Search

Drugging The Undruggable

Art by Dahlia Kordit

Drug discovery is challenging. Drug-discovering pharmacologists often start by examining a protein that causes a disease. For the best insights, it’s often necessary for scientists to arduously solve the protein’s structure, using the predictable diffractions of light in a pure crystal of the protein to calculate the positions of atoms. The process is laborious as tens of conditions must be fine-tuned to grow a good crystal of the pure protein. When all goes right, by observing the new structure and drawing on chemical expertise, pharmacologists design compounds that interact with and fit in the binding pocket of the target protein. 

Unfortunately, it is difficult to learn about some proteins using this approach, as some proteins lack ordered, consistent structures. The calculations start to break down, and a three-dimensional structure solution gets messy. Many pharmacologists abandon targets at this point and look instead at upstream or downstream reactions. “Most diseases are caused by disordered proteins—not something that a pharma company would easily go after because they are large, disordered, and have no binding pockets,” said Pranam Chatterjee, assistant professor of biomedical engineering and computer science at Duke University.

The Chatterjee Lab aims to tackle this problem with artificial intelligence. In a study published in Science Advances, they introduced a new drug discovery pipeline, Peptide Prioritization via Contrastive Language-Image Pretraining (PepPrCLIP). PepPrCLIP can take the amino acid sequence of any target protein and predict what peptides, or short proteins, effectively bind the target. Pharmacologists can then modify the peptide so that it activates our innate targeted protein degradation pathway once bound to the disease-causing protein.

How can peptides be designed given only a simple protein sequence, without the key structural information telling what parts of the protein are exposed and likely to bind these peptides? The group came up with an idea: randomly generating naturalistic peptide sequences and predicting how they would interact with the target protein. 

Kalyan Palepu, co-first author of the publication, started from Meta’s protein language model, Evolutionary Scale Modeling 2 (ESM-2), which can represent each peptide with a vector, a group of numbers. The twenty canonical amino acids—the building blocks of peptides—are more likely to assemble in certain combinations due to their specific chemical properties. Therefore, ESM-2 vectors of natural peptides form clusters in probabilistic space. Palepu proposed that adding random noise to these vectors would generate a class of new, reasonably stable peptides. This forms the library of possible peptides for drug screening. 
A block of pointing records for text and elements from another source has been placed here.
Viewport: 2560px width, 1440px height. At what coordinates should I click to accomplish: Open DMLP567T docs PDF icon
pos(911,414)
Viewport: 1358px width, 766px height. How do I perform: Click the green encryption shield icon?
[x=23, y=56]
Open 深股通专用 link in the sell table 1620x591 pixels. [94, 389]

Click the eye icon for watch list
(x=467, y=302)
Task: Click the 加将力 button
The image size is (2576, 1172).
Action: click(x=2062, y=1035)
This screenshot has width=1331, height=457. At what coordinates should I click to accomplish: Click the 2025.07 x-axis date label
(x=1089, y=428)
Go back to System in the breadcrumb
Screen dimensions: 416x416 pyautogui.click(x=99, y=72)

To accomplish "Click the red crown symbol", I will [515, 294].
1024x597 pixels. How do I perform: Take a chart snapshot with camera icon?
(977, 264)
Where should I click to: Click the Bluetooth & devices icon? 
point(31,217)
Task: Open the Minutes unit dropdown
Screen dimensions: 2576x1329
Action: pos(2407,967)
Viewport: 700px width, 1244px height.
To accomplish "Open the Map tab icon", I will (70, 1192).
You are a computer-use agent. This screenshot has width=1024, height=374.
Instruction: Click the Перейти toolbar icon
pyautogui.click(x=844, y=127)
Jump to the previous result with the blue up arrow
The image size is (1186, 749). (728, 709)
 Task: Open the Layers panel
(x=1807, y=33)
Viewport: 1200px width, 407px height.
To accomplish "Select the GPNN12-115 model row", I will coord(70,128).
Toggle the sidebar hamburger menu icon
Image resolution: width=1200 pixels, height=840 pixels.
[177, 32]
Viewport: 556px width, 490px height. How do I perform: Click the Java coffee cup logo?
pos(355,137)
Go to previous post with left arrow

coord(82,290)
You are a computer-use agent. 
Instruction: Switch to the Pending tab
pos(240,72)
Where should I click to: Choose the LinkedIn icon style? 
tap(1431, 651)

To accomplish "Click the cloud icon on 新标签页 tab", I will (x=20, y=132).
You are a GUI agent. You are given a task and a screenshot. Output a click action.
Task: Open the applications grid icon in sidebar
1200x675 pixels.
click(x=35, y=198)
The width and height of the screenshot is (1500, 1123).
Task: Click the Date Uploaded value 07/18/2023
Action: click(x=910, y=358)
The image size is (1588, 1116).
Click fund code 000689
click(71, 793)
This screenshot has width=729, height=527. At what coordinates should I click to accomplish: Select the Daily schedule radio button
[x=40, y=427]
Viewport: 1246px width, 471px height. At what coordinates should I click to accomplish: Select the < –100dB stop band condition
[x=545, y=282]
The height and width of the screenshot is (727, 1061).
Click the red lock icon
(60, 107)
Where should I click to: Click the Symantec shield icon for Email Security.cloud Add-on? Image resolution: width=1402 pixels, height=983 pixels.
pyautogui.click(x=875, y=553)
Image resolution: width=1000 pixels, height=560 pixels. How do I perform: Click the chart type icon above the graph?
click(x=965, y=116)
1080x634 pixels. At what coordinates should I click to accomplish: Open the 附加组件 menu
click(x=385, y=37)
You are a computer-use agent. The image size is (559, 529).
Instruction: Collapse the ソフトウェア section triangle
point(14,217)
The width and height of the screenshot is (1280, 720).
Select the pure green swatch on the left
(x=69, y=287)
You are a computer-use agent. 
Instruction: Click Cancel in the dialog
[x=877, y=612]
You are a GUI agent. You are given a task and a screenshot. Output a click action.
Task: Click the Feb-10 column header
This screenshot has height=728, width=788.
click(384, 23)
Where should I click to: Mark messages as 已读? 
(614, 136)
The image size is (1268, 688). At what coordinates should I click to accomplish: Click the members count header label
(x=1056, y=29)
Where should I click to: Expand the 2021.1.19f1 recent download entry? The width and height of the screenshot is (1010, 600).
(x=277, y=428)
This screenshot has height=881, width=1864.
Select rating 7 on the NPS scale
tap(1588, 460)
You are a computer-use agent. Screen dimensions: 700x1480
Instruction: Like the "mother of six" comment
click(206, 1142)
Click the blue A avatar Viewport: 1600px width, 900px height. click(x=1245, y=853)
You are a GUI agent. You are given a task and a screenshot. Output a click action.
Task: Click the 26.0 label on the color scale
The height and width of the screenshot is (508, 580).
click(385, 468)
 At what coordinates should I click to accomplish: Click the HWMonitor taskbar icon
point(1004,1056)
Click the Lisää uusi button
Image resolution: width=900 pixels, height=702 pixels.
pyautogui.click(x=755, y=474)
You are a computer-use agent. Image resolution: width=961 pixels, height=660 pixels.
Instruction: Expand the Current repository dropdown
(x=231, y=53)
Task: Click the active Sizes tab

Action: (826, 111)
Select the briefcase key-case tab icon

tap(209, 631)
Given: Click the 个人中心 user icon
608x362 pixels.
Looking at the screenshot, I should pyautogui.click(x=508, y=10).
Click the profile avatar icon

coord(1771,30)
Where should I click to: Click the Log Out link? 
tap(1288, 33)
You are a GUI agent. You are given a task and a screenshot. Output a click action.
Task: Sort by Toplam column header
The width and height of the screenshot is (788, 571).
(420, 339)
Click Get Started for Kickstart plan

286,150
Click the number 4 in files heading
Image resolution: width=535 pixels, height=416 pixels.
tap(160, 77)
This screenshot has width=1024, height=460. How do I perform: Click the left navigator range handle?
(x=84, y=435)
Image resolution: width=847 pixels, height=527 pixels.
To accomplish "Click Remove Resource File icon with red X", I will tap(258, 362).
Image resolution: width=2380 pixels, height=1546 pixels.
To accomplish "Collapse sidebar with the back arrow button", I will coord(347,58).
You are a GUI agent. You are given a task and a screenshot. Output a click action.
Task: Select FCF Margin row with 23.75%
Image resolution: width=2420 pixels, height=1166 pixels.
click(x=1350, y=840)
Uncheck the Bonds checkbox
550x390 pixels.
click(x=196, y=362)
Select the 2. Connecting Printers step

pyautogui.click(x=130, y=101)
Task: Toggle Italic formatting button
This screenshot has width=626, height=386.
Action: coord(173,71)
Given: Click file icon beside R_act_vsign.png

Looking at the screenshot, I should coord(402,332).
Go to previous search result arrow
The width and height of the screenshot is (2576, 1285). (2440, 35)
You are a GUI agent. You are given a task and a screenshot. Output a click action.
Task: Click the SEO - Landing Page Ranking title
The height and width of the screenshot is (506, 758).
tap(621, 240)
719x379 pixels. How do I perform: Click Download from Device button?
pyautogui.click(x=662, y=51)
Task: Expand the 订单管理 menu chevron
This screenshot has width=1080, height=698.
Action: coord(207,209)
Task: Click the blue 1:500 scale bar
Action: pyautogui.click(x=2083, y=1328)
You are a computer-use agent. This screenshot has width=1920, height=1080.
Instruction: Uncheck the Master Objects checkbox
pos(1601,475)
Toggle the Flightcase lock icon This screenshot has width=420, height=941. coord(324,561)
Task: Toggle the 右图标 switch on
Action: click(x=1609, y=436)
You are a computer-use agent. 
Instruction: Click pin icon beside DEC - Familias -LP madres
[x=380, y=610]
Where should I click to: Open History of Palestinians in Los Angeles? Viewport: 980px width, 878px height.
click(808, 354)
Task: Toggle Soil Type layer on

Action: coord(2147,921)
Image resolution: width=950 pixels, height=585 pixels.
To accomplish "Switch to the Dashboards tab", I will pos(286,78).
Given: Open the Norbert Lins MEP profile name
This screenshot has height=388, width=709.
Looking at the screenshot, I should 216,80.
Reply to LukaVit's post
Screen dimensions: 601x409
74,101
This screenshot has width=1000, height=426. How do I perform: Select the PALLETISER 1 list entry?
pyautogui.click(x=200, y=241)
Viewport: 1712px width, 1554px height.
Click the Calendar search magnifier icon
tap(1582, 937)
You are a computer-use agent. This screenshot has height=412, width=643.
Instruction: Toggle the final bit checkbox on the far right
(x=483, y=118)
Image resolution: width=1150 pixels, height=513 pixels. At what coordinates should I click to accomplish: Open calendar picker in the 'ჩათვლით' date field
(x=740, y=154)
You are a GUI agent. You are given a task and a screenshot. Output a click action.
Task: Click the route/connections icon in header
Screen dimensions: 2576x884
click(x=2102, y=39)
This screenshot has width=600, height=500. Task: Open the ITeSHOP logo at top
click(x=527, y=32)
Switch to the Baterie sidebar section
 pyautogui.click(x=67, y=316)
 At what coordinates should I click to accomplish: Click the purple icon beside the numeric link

Suhaas Bhat, the other co-first author, modified OpenAI’s Contrastive Language-Image Pretraining (CLIP) model to predict protein-peptide interactions. CLIP trains on image-caption sets, aligning an image and caption when they match up and contrasting them when they do not. Using the same rationale, Bhat trained the PepPrCLIP model on documented interactions between short peptides and target proteins, so it can predict the binding likelihood of a novel peptide to a protein from their sequences. 

Researchers then applied the model to several target proteins, from structured to disordered, and tested the predictions in cell cultures. Among the top hits, they found multiple peptides that effectively bound to the protein and targeted it for degradation. One example is SS18-SSX1, a disordered protein that results from a fusion of chromosomes 18 and X and drives a cancer of the connective tissue around joints called synovial sarcoma (SS). “A lot of the oncoproteins that we care about when trying to target cancer are unstructured and wiggly, so classical techniques aren’t going to work,” Bhat said. Nevertheless, the peptide generated from PepPrCLIP’s fourth hit reduced SS18-SSX1 levels in cells by over forty percent. This means that the new peptide effectively tags the SS18-SSX1 protein for degradation.

Instead of designing millions of options and testing them in the lab, PepPrCLIP allows researchers to assess most peptides computationally and then experiment with the top ten or twenty picks.

Members of the Chatterjee Lab also developed a protein language model that incorporated protein post-translational modifications (PTMs) called PTM-Mamba. PTMs are changes to a protein done after it is synthesized in the body, and they are important in physiological and disease pathways. For example, many enzymes are modified by the addition of a phosphate group. By replacing ESM-2 with PTM-Mamba, PepPrCLIP can design peptides that might selectively target the modified enzyme but not the unmodified version. 

PepPrCLIP is now open-source to academics, and the lab maintains a user-friendly web-based code environment for public access. Since its publishing, Chatterjee estimates, twenty labs have reported success with this model, and many more are learning to utilize it. They hope that artificial intelligence will help uncover many drugs that were once off-limits for biochemical discovery.